No longer. The WASP hierarchy has gone the way of the Titanic, while the Jewish ascendancy is at present in full bloom and rising. The WASPs had a good run, but unlike their aristocratic European counterparts, they blew it by drinking too much, spending too much on polo ponies, and paying too much alimony and tax. In other words, they didn't make sure of their strong position both in society and in government. It is too early to tell, but their Jewish replacements will not make the same mistakes.
But back to The Gilded Age. The actor playing the Duke of Buckingham portrays him on the straight and narrow, the real-life Buckingham having earned his title by being King James' bum boy back in the 1600s. (He had a grisly end.) Everyone seems to be on the make on the series, a gross exaggeration, I am sure, but nevertheless with some truth to it. The difference with European society is amazing. And I'll tell you why: In the old continent, the Bible aside, the most important book that decreed who was who was the Almanach de Gotha-if you were in it, you were in; if you were not, you were out. Mind you, there were poets and writers and musicians and actors who would never be in the Gotha book but were ever present in the great salons of the aristocracy. The Gotha listed all titles, and Le Petit Gotha listed royal, princely, and ducal titles. (If you're confused, don't worry.)
×
Titles were handed out by ruling kings, and the highest were princely ones. I once tried to explain them to a sweet Texas lady, but I was unsuccessful. "If you're a princess, why aren't you royal?" she asked. "Because you're a Serene Highness, not a Royal Highness," said I. No go. Ironically, yours truly is in the Gotha book, but I came in through the back door. My wife was born a Serene Highness, so her hubby and children and their descendants are in for good. (The Schoenburgs have been nobles since the 11th century-a pretty good run, I'd say.)

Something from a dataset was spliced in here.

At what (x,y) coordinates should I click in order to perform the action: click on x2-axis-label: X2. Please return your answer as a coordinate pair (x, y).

So, while in the good old USA money got Mister Moneybags a good seat at the table, in Parisian, London, Roman, Madrid, and other European drawing rooms it was titles that came first. Landed gentry managed to keep their assets for hundreds of years because land is more stable than hard cash. And the nobility partook in politics and protected itself from the demands of the great unwashed. The latter are now scrubbed clean but still screaming their heads off when someone like Bezos makes a Venetian splash. I went to two grand Venetian balls when very young, back when Italians were really struggling, and I remember the crowds cheering as we disembarked from our gondolas into the palaces. Now they boo. Envy is the 21st century's disease.

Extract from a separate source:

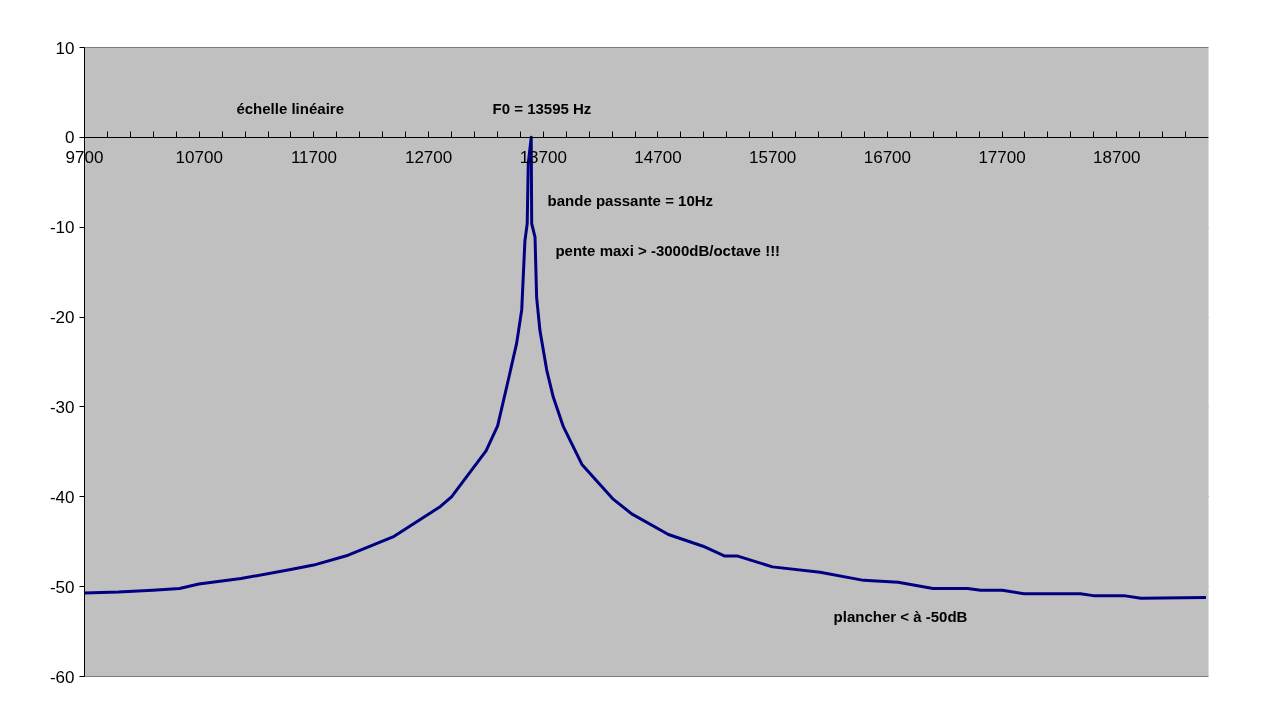 The image size is (1262, 724). What do you see at coordinates (314, 158) in the screenshot?
I see `x-tick-label: 11700` at bounding box center [314, 158].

What watching The Gilded Age brought to mind was the following: What would those uptight Edith Wharton characters have thought of such "society" figures of today as the Kardashians, the Hiltons, the Kushners, and the Dillers, all attendees to the Bezos nuptials? American high society died some thirty years ago-Winston and C.Z. Guest were the last-and was replaced by celebrities like those just mentioned. God help us.